__The data__
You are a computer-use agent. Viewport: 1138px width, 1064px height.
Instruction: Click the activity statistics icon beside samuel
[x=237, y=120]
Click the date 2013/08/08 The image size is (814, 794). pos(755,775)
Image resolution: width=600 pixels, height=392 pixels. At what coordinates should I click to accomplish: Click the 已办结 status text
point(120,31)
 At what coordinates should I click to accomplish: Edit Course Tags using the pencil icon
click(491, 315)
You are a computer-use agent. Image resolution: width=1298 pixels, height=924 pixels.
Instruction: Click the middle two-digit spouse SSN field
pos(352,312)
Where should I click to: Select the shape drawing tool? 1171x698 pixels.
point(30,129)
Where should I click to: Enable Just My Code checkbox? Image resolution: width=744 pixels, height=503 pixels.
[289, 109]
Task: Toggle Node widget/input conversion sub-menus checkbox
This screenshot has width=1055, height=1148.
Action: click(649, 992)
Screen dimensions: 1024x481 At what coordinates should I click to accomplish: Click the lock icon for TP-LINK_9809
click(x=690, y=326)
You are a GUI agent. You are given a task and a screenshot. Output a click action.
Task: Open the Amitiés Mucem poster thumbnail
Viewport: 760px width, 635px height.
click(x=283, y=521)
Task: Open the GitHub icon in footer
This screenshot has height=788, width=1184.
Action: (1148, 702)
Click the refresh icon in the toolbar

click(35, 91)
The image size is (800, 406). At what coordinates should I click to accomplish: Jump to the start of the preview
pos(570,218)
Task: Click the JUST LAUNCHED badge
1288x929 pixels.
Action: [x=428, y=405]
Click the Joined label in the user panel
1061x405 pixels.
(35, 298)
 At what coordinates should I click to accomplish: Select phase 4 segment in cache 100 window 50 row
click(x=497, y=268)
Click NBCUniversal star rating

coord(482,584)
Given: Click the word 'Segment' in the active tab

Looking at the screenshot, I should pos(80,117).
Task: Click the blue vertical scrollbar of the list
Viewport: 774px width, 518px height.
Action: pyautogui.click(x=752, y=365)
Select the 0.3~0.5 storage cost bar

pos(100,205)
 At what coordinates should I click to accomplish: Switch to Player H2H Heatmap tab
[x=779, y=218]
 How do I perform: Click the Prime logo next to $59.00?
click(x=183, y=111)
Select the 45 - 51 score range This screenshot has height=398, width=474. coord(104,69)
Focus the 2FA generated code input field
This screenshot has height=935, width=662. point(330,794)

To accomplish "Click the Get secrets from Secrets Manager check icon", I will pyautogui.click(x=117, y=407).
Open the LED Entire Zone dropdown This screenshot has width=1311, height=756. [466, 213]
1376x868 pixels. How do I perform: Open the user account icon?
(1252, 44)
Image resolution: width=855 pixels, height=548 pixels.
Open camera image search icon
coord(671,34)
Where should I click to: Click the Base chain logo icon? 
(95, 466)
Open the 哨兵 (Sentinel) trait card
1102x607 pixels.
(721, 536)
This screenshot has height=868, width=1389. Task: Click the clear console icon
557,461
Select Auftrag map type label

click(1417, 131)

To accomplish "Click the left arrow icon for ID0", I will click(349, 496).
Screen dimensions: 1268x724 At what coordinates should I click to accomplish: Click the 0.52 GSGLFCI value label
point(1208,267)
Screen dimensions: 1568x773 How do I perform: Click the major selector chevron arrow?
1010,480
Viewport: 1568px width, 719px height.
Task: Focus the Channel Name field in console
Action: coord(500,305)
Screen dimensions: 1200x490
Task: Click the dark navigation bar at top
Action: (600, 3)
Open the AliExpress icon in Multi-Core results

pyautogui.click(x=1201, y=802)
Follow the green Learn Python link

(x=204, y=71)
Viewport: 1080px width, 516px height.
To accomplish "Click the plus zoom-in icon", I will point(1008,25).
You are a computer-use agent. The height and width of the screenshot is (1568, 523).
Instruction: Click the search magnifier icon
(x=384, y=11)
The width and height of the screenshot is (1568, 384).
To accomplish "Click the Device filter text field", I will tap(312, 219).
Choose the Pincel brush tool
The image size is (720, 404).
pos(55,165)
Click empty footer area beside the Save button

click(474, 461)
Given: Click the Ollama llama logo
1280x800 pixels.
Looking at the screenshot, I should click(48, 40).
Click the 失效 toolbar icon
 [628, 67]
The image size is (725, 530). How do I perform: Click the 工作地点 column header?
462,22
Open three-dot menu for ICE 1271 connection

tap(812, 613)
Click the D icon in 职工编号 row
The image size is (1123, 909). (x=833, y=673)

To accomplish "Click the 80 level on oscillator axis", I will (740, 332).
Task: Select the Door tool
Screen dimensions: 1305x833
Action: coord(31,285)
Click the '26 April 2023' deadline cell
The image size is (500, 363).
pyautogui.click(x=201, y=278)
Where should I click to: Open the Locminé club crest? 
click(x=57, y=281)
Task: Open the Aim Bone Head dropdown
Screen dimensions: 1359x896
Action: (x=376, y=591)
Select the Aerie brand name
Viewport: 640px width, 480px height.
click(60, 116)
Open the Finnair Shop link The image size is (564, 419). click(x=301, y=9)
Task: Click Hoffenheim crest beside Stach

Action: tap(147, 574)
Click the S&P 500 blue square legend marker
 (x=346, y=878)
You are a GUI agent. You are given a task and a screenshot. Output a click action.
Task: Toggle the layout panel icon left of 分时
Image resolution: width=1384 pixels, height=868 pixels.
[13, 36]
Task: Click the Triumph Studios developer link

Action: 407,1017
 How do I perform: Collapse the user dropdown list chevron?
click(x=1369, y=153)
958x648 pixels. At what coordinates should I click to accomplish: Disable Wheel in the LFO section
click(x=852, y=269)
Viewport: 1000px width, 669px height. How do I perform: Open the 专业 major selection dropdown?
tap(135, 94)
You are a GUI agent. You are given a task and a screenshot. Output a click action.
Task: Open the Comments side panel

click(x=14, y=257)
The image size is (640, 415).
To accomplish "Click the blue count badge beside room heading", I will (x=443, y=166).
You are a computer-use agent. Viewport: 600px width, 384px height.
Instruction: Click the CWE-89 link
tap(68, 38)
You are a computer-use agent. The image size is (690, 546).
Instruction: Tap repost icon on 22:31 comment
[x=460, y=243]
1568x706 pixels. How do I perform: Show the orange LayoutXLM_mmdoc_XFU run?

__Your goal__
The answer must be a single number: the count of lines in the entries above that contain "agent".

__Your response__
8